Short-wave filters in ultraviolet light assemblies degrade over time through a process called solarization. This reduces the amount of UV light that can pass through the filter. While there's no visible change in the filtered light, there is an ongoing reduction over time in the UV intensity produced by your light.

From an article in SPIE-The International Society for Optical Engineering, volume 70, "Properties and Characteristics of Optical Glass" by Donald Newsome Fluorescent Mineral Society, comparison testing for solarization of short-wave ultraviolet-transmitting, visible-absorbing filters were conducted.

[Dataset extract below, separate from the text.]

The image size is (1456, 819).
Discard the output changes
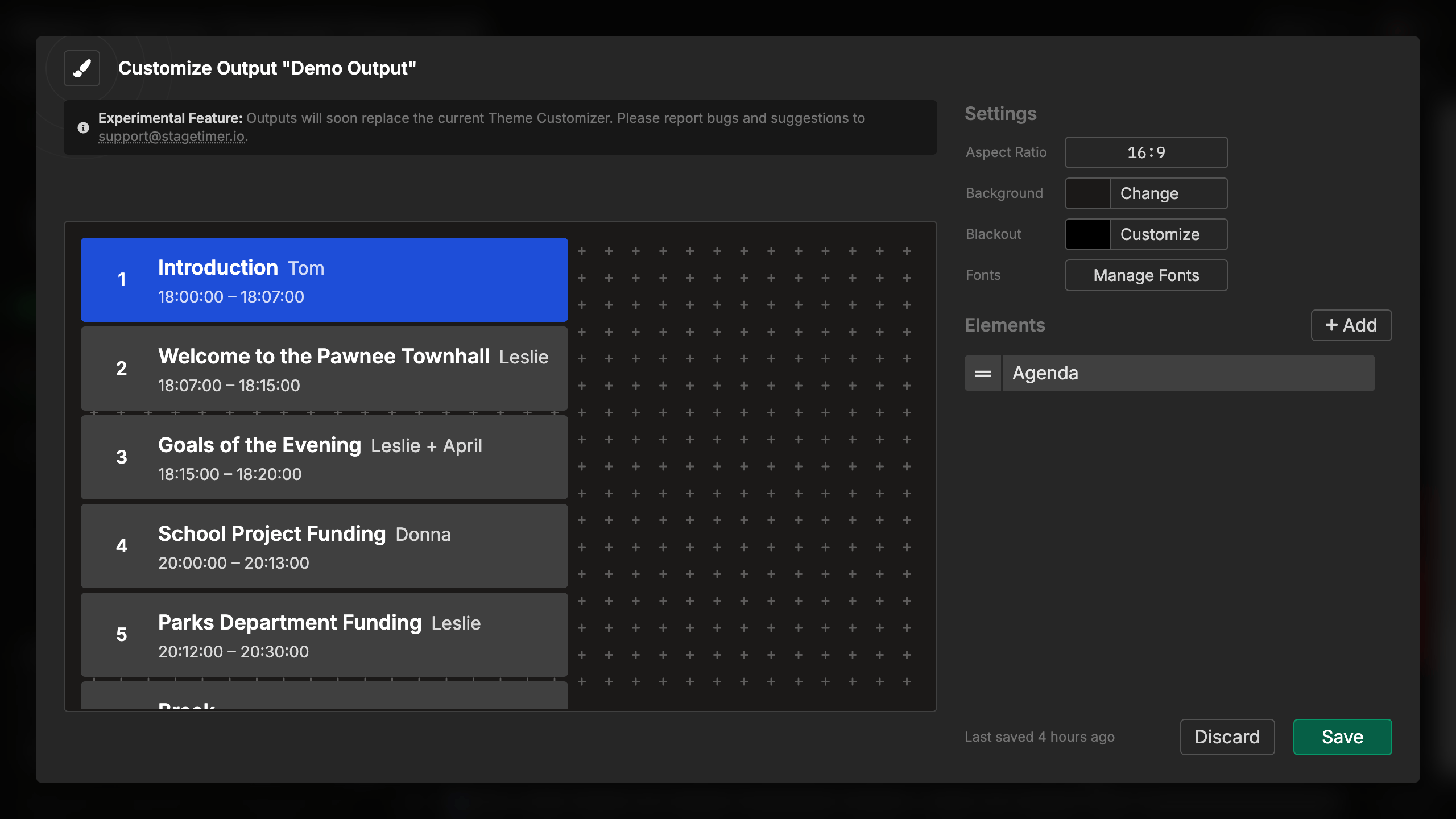(1227, 737)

In all, over 30 samples were tested from five different companies:

Corning Glass Works (now Kopp) with their #9863 filter.
Hoya Optics with their U-325C filter
Raytech Industries with their Color Blaze filter.
Schott Glass Technology Inc. with their UG 5 filter.
UVP Inc. with their UV G filter.

In the test results, Hoya Optics Inc. showed the overall lowest rate of solarization in the experiment. The average of the six U-325C filters also had the highest short-wave ultraviolet transmission at 253.7 nanometers during the entire duration of the test.

Using analysis generating software we re-plotted the test results for the first 100 hours of testing for five of the samples (one from each company).

Hoya filters have the slowest solarization rate, a degradation of only 15% after 250 hours.